Mass Spectrometry (MS)
Mass spectrometry measures the mass-to-charge ratio (m/z) of ionized compounds. For peptides, two soft ionization techniques are used:
Electrospray ionization (ESI): The peptide solution is sprayed through a charged needle, producing multiply-charged ions. A 2000 Da peptide might appear as (M+2H)²⁺ at m/z = 1001, (M+3H)³⁺ at m/z = 668, etc. ESI is the most common technique for peptide identity confirmation.
MALDI (Matrix-Assisted Laser Desorption Ionization): The peptide is co-crystallized with an energy-absorbing matrix compound and ionized by a laser pulse. MALDI typically produces singly-charged ions and is commonly used for molecular weight confirmation.
Identity confirmation: By measuring the m/z of peptide ions and calculating the molecular mass from the charge state, researchers can confirm the molecular weight matches the expected value for the target sequence. A tolerance of ±1 Da is typical for well-calibrated instruments.

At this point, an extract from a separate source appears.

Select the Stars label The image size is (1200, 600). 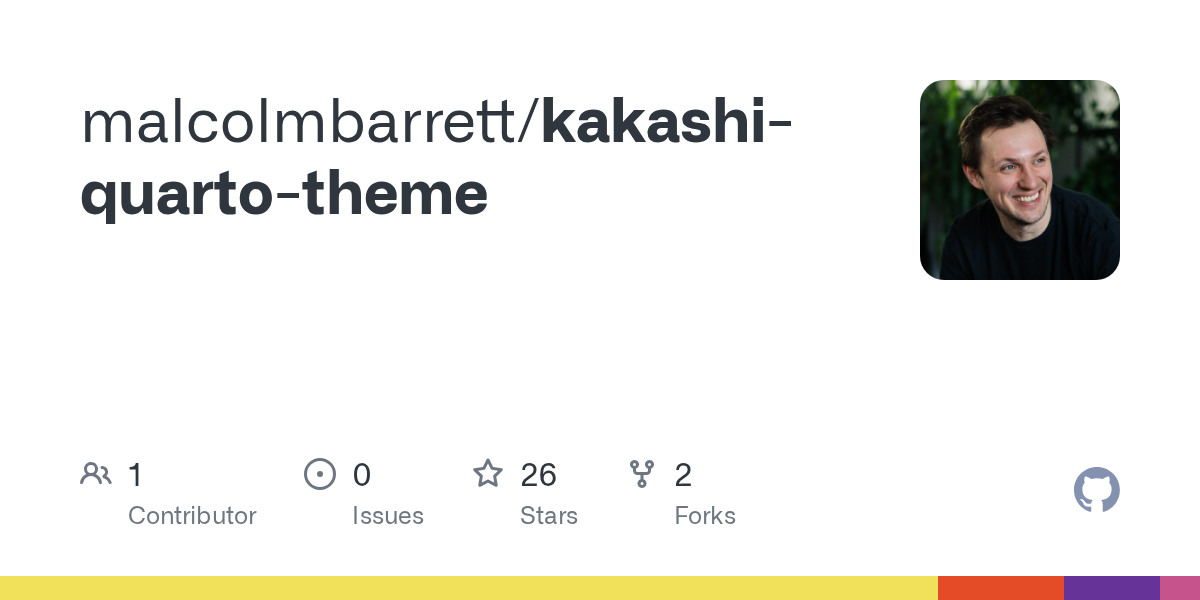(549, 516)
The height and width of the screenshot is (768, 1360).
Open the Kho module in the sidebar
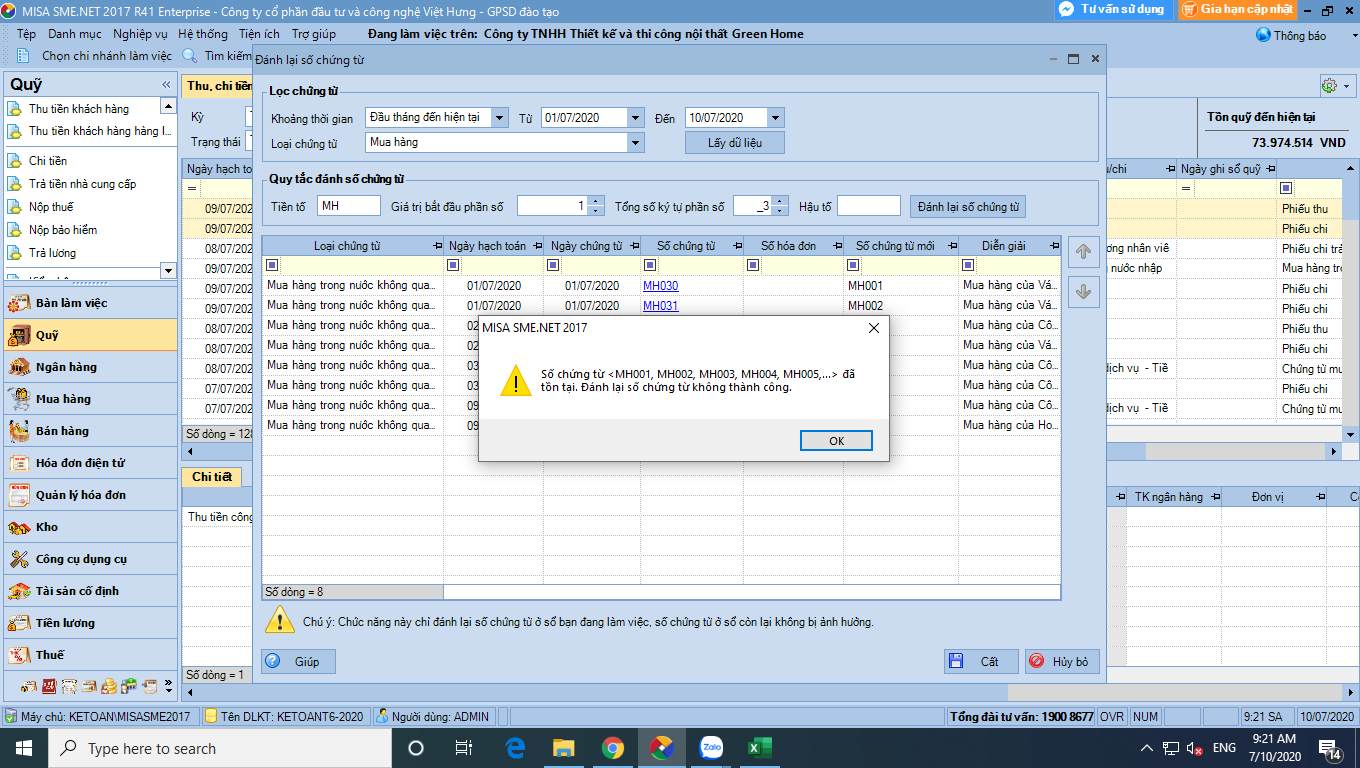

What MS confirms and what it doesn't: Mass spectrometry confirms molecular weight. It does not distinguish between stereoisomers (L vs. D amino acid at the same position) or sequence isomers (peptides with the same amino acids in different order). These limitations mean MS identity confirmation is necessary but not sufficient for complete characterization.
What a Complete Certificate of Analysis Should Include
A reputable research peptide supplier should provide documentation including:
| Parameter | Method | Acceptance Criteria |
|---|---|---|
| Chemical name / sequence | Text | Full amino acid sequence specified |
| Molecular formula and weight | Calculated from sequence | Provided for reference |
| HPLC purity | RP-HPLC with UV detection | ≥95%, ≥98% for research grade |
| Identity | ESI-MS or MALDI-MS | Observed mass within tolerance |
| Appearance | Visual | White to off-white lyophilized powder |
| Residual solvents | GC or Karl Fischer | Per ICH Q3C guidelines |
| TFA content | NMR or ion chromatography | Optional but informative |
TFA Content: An Underappreciated Variable
Most research peptides are synthesized using Fmoc SPPS and cleaved with trifluoroacetic acid (TFA). Residual TFA in the final product can be substantial — sometimes representing 10–20% of the measured "peptide" mass, with the TFA counterion tightly associated with basic residue amines.
This matters for dosing calculations: a vial labeled "10 mg peptide" that contains 15% TFA actually contains approximately 8.5 mg of peptide by molecular weight. Some researchers dose by mass without accounting for TFA content.
High-quality peptide preparations undergo acetate exchange or gel filtration to reduce TFA content, and this should be specified in the CoA.
Applying This Knowledge
When evaluating a research peptide supplier or reviewing a published study:
- Ask for or review the HPLC chromatogram, not just the purity number
- Verify that MS identity is provided, not assumed
- Check whether TFA content is noted
- Note the lot number — purity can vary between synthesis batches
These are minimum standards for responsible research practice with synthetic peptides.